Extract to read —
-- Opening Marker --
A Look Back: Wallid Ismail, The Man Who Beat Three Gracie’s!

On December 17th, 1998 at the famed Copacabana Arena one of the most important BJJ matches of a generation took place.  It was to be a no time limit match pitting two rival teams: Wallid Ismail (Carlson Gracie Sr.) and Royce Gracie, son of Hélio Gracie in a BJJ submission only match.  The ending to this match would shock the BJJ world!  











To really understand the importance of this match, be sure to read the full Eddie Goldman article from 1998.  (below)



Here’s the full, original Eddie Goldman story, 1998.


As we close out the 1990’s and prepare for the dawn of a new millennium, without a doubt the most influential name in the world of grappling is Gracie. In events in every corner of the globe, the members of this charismatic Brazilian family of Jiu-Jitsu fighters have piled up victory upon victory like no other group of fighters, much less any other family. They have achieved their victories not by awarding themselves titles or even inventing credentials, practices all too common in the martial arts. Neither were these titles and these tournaments the product of the imagination of some movie screenwriters, occurring only in the celluloid world that proclaimed Rocky Balboa the heavyweight boxing champion of the world. No, the Gracies have earned them in real life, right before the eyes of the public in event after event.

Royce is probably the best known, bursting onto the international martial arts scene in 1993 with a still-unprecedented string of three UFC tournament victories. Rickson won tournaments in the first two Vale Tudo Japan shows, in 1994 and 1995, and followed up with wins in Japan’s Pride organization in 1997 and 1998. Royler also is undefeated in Pride and Vale Tudo Japan. Renzo was the champion of the sole World Combat Championship, and has victories in Pride (along with a time-limit draw) and MARS. Ralph is undefeated in events including Extreme Fighting and USWF.

This list of victories is simply extraordinary. While some of these wins have been over opponents of questionable talents, the fact of the matter remains that the Gracies have EARNED their status as the first family of grappling. Their techniques, both by proving their effectiveness in real contests and their savvy marketing of them, have revolutionized the martial arts world. It was that skinny Brazilian in a gi, Royce Gracie, who slew the Goliaths of the striking arts in the early UFC’s, that started both the modern grappling revolution and the explosion of NHB events around the world. Now everyone, it seems, wants to learn grappling.
-- Closing Marker --
What you will do —
(a) Decide whether each statement below agrees with the Wallid Ismail article. Answer yes or no for each, and quote the exact words of the article that settle it.
(i) The Ismail–Gracie match was held at the Copacabana Arena on December 17th, 1998.
(ii) The Ismail–Gracie match had a time limit.
(iii) Rickson won tournaments in the first two Vale Tudo Japan shows.
(b) In the records below, copy out every line from the one containing "You are a GUI" to the end of the records, with both ends included. Omit the pictures from your copy.

Data for analysis —
-- Opening Marker --
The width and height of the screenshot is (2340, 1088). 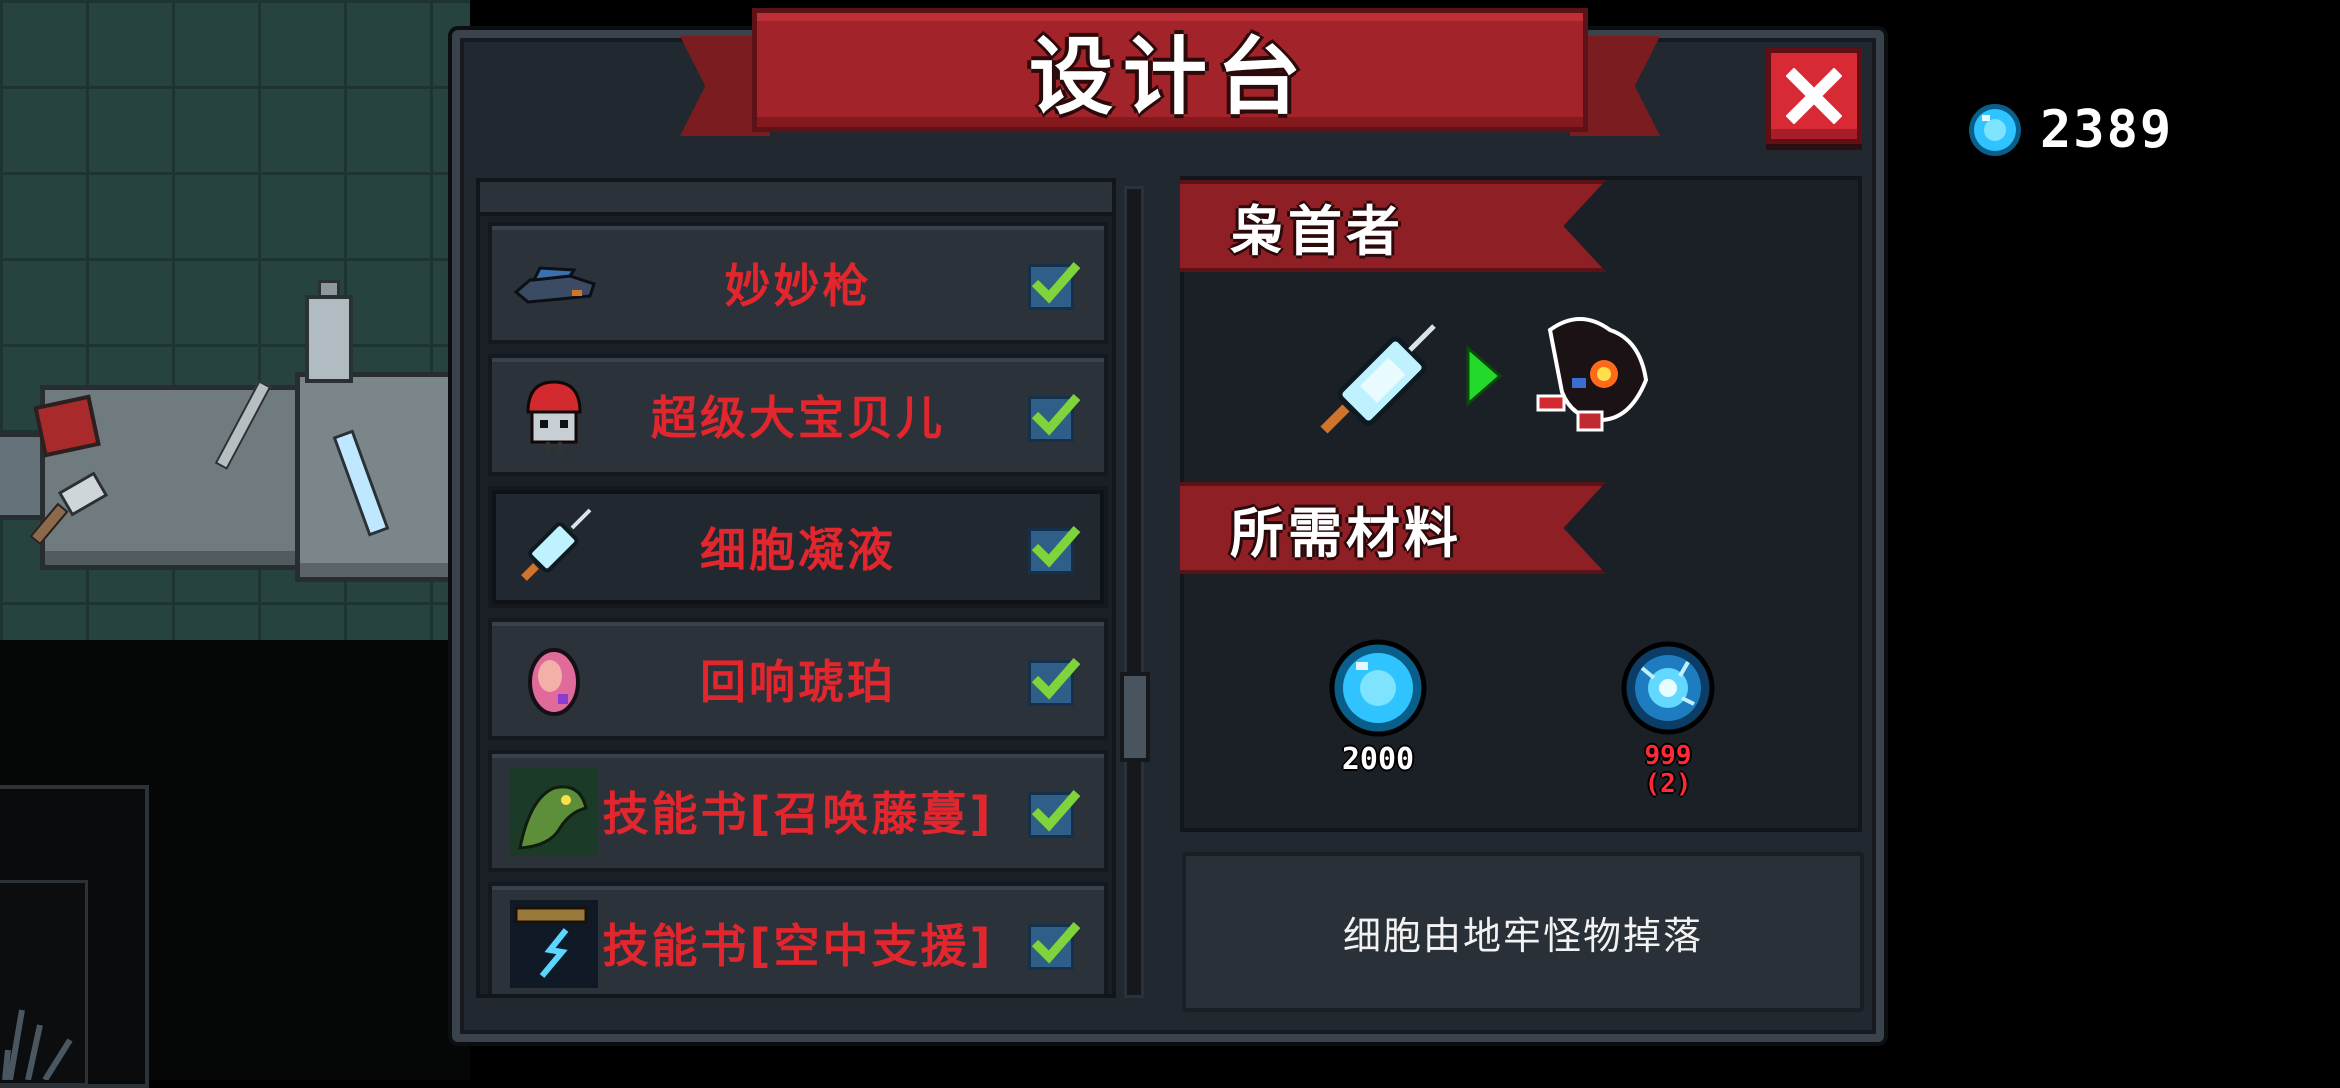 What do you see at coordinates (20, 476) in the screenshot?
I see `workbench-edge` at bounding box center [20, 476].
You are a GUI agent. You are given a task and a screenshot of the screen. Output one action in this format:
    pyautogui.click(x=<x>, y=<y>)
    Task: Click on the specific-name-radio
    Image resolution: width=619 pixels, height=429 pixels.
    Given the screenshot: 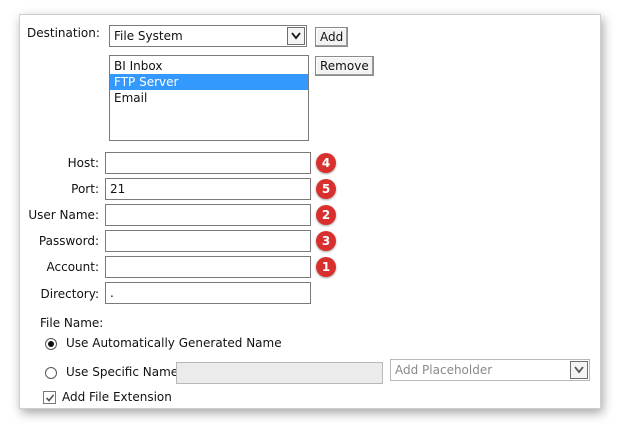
-- Closing Marker --
Exercise results —
(a)
(i) Yes: "On December 17th, 1998 at the famed Copacabana Arena one of the most important BJJ matches of a generation took place."
(ii) No: "It was to be a no time limit match"
(iii) Yes: "Rickson won tournaments in the first two Vale Tudo Japan shows, in 1994 and 1995"

(b)
You are a GUI agent. You are given a task and a screenshot of the screen. Output one action in this format:
    pyautogui.click(x=<x>, y=<y>)
    Task: Click on the specific-name-radio
    Image resolution: width=619 pixels, height=429 pixels.
    Given the screenshot: 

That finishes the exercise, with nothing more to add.